As a part of its ongoing investigation, the European Commission has imposed a final duty of 36.3% on imported electric vehicles manufactured in China. Some specified companies who have cooperated with the EU in the process of the investigation will, however, be subjected to a reduced tariff rate of 21.3%.

The EU launched the investigation in October 2023 against the backdrop of a witnessed spike in low-cost electric vehicle export from China to the EU and is expected to conclude by November this year. It seeks to examine whether Chinese clean tech products are dumping subsidised goods in the EU market and if Chinese-owned entities operating within the EU avail of any other unfair subsidy advantages.

The final duty needs further approval from EU’s 27 countries and will take effect unless a majority of 15 countries representing 65% of the EU population vote against it. These duties are expected to be confirmed by 30 October and typically last for five years. Meanwhile, talks between Europe and China could also lead to a compromise to mitigate or avoid the tariffs altogether.

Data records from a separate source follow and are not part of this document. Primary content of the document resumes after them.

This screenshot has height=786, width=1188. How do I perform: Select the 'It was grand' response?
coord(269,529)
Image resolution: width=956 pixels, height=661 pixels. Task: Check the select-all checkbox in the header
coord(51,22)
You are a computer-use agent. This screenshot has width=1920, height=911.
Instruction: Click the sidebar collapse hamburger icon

A surge in AI risks highlighted by Fortune 500 companies

A recent report from research firm Arize AI reveals a dramatic surge in Fortune 500 companies identifying AI as a significant risk. Out of the 500 companies, 281—accounting for 56.2%—cited AI as a risk, marking a 473.5% increase from the previous year. The report suggests that while AI is seen chiefly as a risk factor, there are opportunities for businesses to stand out through innovation and transparency in their use of generative AI.

The media and entertainment industry is the most concerned, with 91.7% of its Fortune 500 companies citing AI risks. Netflix and Disney, for instance, highlighted potential competitive disadvantages and unsettled regulations impacting revenue and production processes. Other sectors such as software and tech (86.4%), telecommunications (70%), healthcare (65.1%), financial services (62.7%), and retail (60%) also expressed significant concerns. Conversely, the automotive, energy, and manufacturing sectors reported fewer AI-related issues, with only 18.8%, 37.3%, and 39.7% respectively recognising AI risks.

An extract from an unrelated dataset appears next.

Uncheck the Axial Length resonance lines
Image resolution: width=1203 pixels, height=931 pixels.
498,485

Notable companies have provided concrete examples of AI-related risks. Motorola warned that AI might malfunction or use flawed datasets, potentially harming operational results and reputation. Salesforce highlighted possible governmental scrutiny and reputational damage tied to its AI solutions, especially around human rights and privacy. The importance of AI in cybersecurity was also emphasised, noting both its potential for enhancing security and posing new threats.

The report underscores the need for consumer acceptance of AI’s benefits, with academic experts stressing that public trust is crucial. Overall, the findings indicate that AI risks are now a prominent concern for corporate America, but they also offer a chance for businesses to differentiate through proactive innovation and clear communication.